# Instruction
Rewrite the records from the line with "What do you see at coordinates (199, 158)" up to and including the line with "This screenshot has height=535, width=746.", substituting "What is shown" for every "What do you see" and leaving everything else unchanged.

Collected data:
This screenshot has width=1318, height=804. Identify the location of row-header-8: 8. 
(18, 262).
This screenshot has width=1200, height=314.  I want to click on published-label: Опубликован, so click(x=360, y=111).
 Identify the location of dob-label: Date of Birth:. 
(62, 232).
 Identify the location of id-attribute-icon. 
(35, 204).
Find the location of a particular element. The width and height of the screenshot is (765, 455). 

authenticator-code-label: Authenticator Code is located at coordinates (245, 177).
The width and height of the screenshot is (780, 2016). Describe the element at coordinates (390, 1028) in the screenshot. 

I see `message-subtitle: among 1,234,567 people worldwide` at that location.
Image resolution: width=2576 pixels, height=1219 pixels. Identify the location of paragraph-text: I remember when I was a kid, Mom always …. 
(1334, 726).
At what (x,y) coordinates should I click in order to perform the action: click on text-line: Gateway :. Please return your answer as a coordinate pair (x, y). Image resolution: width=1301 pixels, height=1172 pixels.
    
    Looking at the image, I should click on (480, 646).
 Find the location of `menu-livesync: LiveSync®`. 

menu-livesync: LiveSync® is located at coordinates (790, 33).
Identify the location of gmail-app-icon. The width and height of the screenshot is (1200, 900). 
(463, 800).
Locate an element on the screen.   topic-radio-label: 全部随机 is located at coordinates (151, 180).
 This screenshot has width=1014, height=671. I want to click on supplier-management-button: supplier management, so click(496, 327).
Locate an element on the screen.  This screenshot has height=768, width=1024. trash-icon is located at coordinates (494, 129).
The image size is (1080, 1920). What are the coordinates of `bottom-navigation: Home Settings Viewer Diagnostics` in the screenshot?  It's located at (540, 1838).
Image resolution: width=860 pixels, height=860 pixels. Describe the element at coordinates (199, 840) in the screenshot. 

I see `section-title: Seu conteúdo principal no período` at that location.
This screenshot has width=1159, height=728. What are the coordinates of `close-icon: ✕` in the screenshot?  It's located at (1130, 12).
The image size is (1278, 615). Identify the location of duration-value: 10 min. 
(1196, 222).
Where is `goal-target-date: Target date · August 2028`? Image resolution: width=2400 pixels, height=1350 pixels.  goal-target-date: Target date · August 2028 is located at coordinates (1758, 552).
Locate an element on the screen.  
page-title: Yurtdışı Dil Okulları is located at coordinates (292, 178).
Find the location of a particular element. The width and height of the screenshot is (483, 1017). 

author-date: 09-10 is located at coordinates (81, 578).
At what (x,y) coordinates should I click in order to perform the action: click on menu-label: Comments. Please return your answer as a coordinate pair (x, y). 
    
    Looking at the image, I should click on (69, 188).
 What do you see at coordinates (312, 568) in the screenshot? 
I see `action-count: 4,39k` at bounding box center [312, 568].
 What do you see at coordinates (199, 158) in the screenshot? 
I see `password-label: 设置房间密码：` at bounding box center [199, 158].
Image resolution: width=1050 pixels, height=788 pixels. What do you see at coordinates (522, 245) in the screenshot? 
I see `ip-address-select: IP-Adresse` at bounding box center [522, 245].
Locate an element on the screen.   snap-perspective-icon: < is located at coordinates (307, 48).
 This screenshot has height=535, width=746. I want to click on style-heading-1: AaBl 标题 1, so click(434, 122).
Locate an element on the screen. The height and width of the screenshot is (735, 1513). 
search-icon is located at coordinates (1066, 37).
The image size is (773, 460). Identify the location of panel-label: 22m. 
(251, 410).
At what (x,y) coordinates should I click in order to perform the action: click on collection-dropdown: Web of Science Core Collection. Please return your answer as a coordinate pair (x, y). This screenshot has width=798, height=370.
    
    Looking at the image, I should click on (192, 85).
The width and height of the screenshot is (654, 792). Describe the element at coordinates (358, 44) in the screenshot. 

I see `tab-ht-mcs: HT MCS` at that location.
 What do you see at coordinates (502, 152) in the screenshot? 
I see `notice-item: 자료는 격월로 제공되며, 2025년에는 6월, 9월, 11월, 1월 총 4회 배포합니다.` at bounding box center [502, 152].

# Written answer
 What is shown at coordinates (199, 158) in the screenshot? 
I see `password-label: 设置房间密码：` at bounding box center [199, 158].
Image resolution: width=1050 pixels, height=788 pixels. What is shown at coordinates (522, 245) in the screenshot? 
I see `ip-address-select: IP-Adresse` at bounding box center [522, 245].
Locate an element on the screen.   snap-perspective-icon: < is located at coordinates (307, 48).
 This screenshot has height=535, width=746. I want to click on style-heading-1: AaBl 标题 1, so click(434, 122).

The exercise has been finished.